Registrant’s telephone number, including area code:  (714) 774-5000

 

Iteris Holdings, Inc.

(Former Name or Former Address, if Changed since Last Report)

 

 

Check the appropriate box below if the Form 8-K filing is intended to simultaneously satisfy the filing obligation of the registrant under any of the following provisions:

 

o            Written communications pursuant to Rule 425 under the Securities Act

 

o            Soliciting material pursuant to Rule 14a-12 under the Exchange Act

 

o            Pre-commencement communications pursuant to Rule 4d-2(b) under the Exchange Act

 

o            Pre-commencement communications pursuant to Rule 13e-4(c) under the Exchange Act

 

 



 

Item 4.01          Changes in Registrant’s Certifying Accountant.

 

On a Form 8-K filed with the Securities and Exchange Commission on October 12, 2004, Iteris, Inc., formerly known as Iteris Holdings, Inc. (the “Company”) previously reported its decision to dismiss its independent auditors, Ernst & Young LLP (“E&Y”) effective October 5, 2004 and appointed McGaldrey & Pullen, LLP as its new independent registered accounting firm, to perform auditing services beginning with the second fiscal quarter ended September 2004.  In that Form 8-K, the Company reported that during the Company’s two most recent fiscal years and through September 30, 2004, there were no disagreements with E&Y on any matter of accounting principles or practices, financial statement disclosure, or auditing scope or procedure, which disagreements if not resolved to the satisfaction of E&Y would have caused them to make reference thereto in their reports on the financial statements for such years.
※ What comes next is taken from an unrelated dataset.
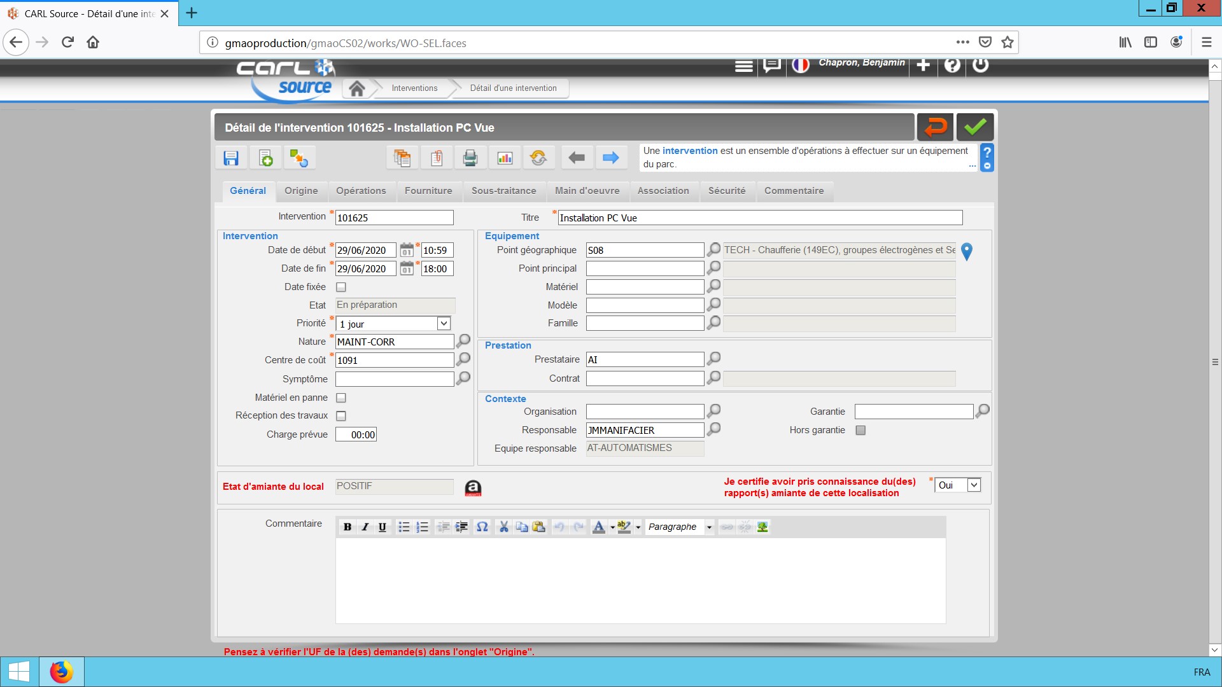This screenshot has width=1222, height=687.
Task: Click the blue map pin for Point géographique
Action: 966,252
The Company confirms that there were no such disagreements between September 30, 2004 and October 5, 2004, the date the engagement of E&Y was terminated.

 

The Company has provided to E&Y with a copy of the disclosures made in this Form 8-K/A prior to the filing of this Form 8-K/A with the Securities and Exchange Commission and has requested that E&Y furnish it with a letter addressed to the Securities and Exchange Commission stating whether or not it agrees with the above statements.  A copy of such letter, dated November 12, 2004, is filed as Exhibit 16.1 to this Form 8-K/A.

 

Item 9.01          Financial Statements, Pro Forma Financial Information and Exhibits.

 

Exhibits

 

16.1                           Letter from Ernst & Young LLP, dated November 12, 2004, relating to the statements made in this Form 8-K.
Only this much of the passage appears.